[Data extracted from a collection]

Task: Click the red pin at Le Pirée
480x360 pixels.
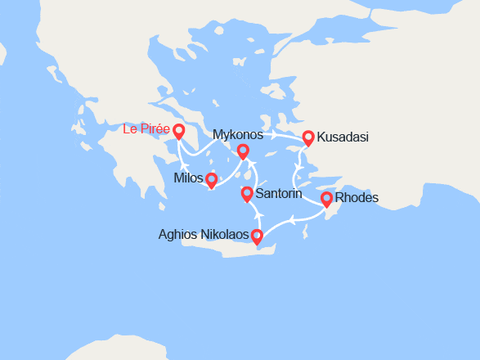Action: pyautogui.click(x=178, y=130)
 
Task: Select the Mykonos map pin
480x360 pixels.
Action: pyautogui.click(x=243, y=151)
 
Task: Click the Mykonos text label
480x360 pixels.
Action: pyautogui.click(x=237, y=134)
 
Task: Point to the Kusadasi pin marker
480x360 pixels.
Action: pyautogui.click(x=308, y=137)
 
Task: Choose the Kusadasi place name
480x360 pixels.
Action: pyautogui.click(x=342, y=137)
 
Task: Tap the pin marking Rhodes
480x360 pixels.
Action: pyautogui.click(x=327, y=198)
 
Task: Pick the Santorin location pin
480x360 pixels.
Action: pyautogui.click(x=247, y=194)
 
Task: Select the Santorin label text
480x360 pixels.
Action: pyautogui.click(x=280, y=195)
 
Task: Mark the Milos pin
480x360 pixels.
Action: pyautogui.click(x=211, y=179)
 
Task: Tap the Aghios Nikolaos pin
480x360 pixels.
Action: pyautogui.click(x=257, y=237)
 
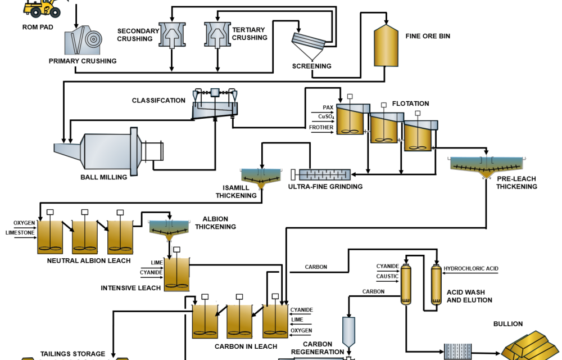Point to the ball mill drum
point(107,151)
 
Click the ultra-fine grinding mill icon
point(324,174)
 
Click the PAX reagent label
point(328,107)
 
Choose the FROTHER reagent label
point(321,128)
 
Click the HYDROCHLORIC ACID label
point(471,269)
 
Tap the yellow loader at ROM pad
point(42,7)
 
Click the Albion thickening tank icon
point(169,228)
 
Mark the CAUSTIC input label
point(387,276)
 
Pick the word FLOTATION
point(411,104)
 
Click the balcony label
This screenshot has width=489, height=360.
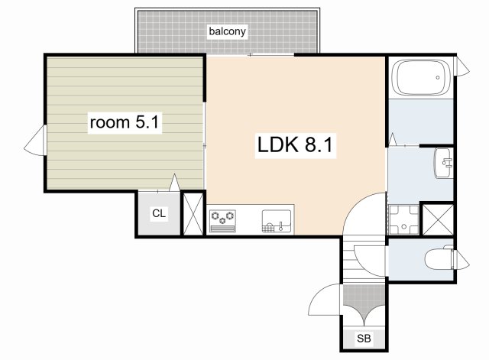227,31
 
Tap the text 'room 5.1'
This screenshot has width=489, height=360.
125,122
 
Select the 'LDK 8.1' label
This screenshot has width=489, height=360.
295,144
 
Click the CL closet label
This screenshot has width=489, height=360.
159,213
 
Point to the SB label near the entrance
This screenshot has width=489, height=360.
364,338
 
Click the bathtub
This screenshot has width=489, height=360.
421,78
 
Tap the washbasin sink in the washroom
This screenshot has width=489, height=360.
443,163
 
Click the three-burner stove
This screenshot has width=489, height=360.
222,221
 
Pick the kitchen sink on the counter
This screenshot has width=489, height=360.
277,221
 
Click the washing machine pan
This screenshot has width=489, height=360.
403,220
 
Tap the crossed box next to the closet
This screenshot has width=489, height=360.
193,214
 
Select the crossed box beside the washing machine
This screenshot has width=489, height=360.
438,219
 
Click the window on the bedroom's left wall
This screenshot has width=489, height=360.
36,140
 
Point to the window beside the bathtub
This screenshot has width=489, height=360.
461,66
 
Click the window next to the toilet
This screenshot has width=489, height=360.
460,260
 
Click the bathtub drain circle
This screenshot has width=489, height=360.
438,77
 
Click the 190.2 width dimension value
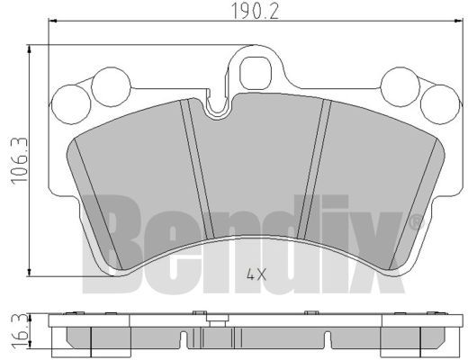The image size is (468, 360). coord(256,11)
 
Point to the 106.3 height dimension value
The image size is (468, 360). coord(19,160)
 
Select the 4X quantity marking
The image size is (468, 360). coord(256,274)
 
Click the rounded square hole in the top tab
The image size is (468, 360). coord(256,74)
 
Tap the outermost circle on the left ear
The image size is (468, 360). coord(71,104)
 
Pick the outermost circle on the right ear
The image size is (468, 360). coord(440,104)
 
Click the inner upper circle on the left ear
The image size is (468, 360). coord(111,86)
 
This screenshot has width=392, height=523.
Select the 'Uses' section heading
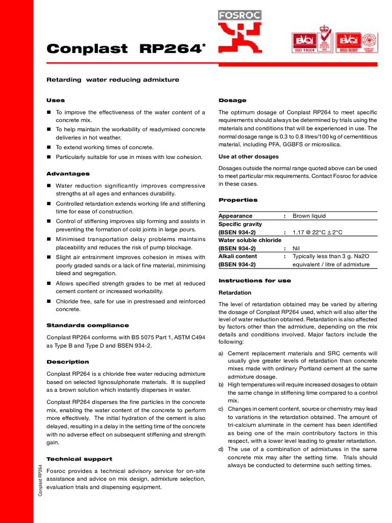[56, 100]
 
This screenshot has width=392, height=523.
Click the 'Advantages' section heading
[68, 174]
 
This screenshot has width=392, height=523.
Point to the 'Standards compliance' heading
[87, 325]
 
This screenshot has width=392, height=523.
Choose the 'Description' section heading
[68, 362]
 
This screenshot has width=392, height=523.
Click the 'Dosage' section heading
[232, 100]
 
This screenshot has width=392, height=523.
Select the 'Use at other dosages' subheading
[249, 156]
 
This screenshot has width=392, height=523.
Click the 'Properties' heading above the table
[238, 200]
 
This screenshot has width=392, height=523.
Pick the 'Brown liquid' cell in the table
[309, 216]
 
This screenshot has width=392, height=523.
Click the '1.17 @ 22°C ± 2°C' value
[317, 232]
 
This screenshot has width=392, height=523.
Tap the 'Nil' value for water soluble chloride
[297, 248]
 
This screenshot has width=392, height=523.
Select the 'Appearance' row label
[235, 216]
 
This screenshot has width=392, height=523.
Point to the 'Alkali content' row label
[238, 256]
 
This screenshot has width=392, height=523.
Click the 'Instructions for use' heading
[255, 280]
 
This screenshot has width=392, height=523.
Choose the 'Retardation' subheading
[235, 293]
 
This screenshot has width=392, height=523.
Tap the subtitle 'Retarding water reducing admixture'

=== EXERCISE INSTRUCTIONS ===
Pick out each line of the material above that contains the string "left" and copy it in full. Case counts.

=== TASK RESPONSE ===
Click the window on the bedroom's left wall
Tap the outermost circle on the left ear
Click the inner upper circle on the left ear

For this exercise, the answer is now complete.